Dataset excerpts
┄┄┄┄┄┄
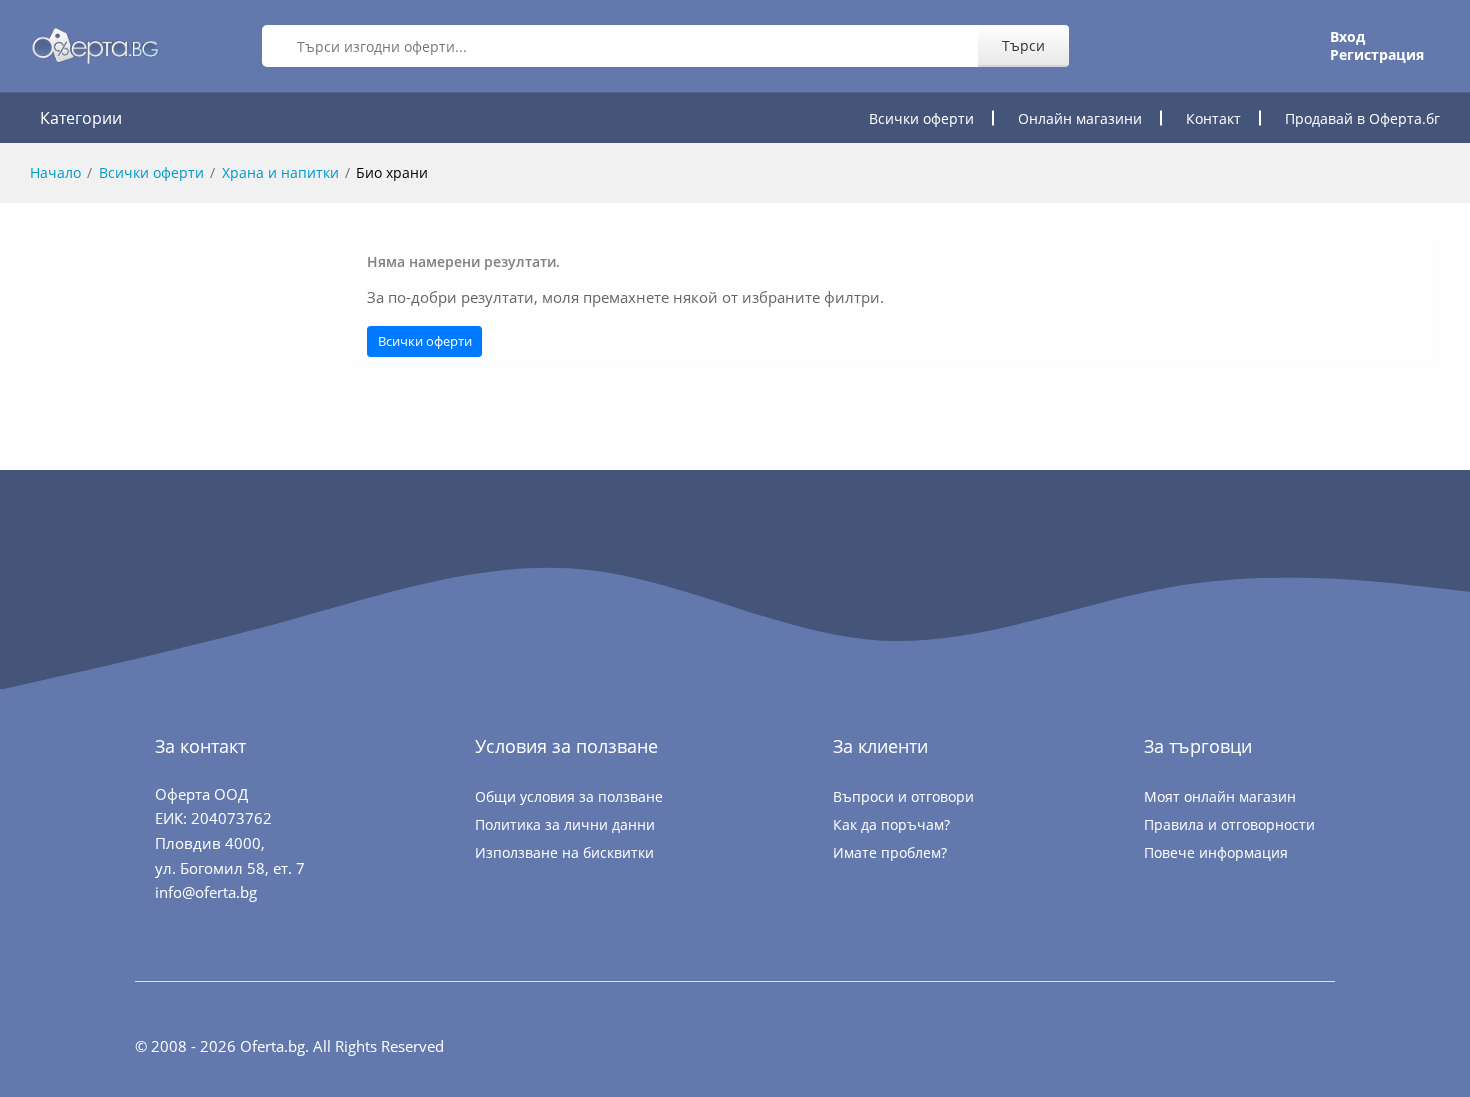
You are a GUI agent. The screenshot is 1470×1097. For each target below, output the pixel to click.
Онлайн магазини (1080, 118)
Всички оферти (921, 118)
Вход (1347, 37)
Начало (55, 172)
┄┄┄┄┄┄
Work instructions: Return the entries verbatim without images.

Answer to this exercise:
You are a GUI agent. The screenshot is 1470×1097. For each target below, output the pixel to click.
Онлайн магазини (1080, 118)
Всички оферти (921, 118)
Вход (1347, 37)
Начало (55, 172)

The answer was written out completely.